Certes, toutes deux insistent sur le coût élevé de ce compagnonnage. Économiquement, le chien branché parisien représente un certain budget — quoique très inférieur à celui qui accompagne l’éducation d’un enfant. Du point de vue des contraintes existentielles, il réclame (si du moins on veut respecter ses besoins), un important investissement quotidien et une adaptation du mode de vie du propriétaire, notamment lorsqu’il s’agit de programmer des déplacements, des activités de loisir et des vacances. Enfin, le coût affectif est élevé, comme l’expriment les dernières pages du livre d’Hélène Gateau.
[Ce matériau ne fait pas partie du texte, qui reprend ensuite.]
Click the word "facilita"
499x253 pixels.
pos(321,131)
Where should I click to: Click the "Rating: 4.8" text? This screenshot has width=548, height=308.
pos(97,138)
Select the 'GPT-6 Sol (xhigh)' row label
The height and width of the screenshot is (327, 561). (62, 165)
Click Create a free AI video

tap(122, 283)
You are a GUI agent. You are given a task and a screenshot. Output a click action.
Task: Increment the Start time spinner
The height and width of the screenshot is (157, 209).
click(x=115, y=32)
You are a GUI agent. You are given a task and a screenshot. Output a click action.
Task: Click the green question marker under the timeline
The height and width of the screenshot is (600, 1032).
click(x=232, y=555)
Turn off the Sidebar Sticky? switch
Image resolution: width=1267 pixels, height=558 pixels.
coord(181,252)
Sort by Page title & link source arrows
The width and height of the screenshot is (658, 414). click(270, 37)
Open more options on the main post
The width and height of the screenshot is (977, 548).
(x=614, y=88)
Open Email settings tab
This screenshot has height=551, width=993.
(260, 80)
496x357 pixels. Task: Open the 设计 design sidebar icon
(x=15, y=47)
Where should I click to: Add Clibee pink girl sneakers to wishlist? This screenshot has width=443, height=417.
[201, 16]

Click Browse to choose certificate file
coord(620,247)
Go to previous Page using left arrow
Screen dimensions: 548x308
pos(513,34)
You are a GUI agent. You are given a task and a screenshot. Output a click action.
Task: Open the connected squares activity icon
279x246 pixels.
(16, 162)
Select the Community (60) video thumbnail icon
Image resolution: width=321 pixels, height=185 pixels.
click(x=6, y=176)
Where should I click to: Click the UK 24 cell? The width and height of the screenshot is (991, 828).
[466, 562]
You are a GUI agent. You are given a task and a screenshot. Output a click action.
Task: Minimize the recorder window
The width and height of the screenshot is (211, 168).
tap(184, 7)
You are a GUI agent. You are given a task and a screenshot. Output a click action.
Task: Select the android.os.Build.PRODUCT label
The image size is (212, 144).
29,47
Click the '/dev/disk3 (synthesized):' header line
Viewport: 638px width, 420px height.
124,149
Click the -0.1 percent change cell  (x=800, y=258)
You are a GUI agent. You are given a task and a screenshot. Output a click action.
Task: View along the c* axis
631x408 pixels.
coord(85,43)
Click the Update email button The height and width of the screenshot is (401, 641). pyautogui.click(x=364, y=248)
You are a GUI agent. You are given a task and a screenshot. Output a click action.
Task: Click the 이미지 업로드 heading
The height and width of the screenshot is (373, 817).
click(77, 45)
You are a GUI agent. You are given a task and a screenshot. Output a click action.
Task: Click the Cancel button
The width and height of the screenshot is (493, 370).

Adopter un chien, c’est également se préparer à l’inéluctabilité de la perte, un jour, d’un compagnon avec qui on tisse une relation extrêmement intime, affectivement, mais aussi physiquement.
Le chien apparaît, dans les trois ouvrages, comme le catalyseur d’une réconciliation de l’Occidental citadin avec la nature dans son organicité. « J’ai une bête à la maison. Et ça fait un bien fou de toucher cette bête et de la respirer. Ça ancre dans le sol, et ça élève tout à la fois ; ça suscite un questionnement sur l’épaisseur (ou la finesse) de la frontière entre les humains et les animaux. Leurs émotions, leurs sentiments, leur personnalité, leur recherche du bonheur et du bien-être, leur vérité nous guide en tout cas vers un peu plus d’humilité » , écrit Hélène Gateau. Ce rapport d’humilité à la nature, porté ici par trois autrices, dans un monde canin qui connaît une importante féminisation, chez les propriétaires comme chez les professionnels, est aux antipodes de l’hygiénisme. Il est cependant porteur de contradictions fortes entre retour du naturel et dynamiques de normalisation sociale. Ces tensions réécrivent aujourd'hui le rapport d'Homo sapiens au reste du vivant.
Tous à leur manière, ces trois ouvrages grand public participent d’une dynamique correspondant à l’avènement du chien postmoderne, érigé en sujet de la fabrique de la ville.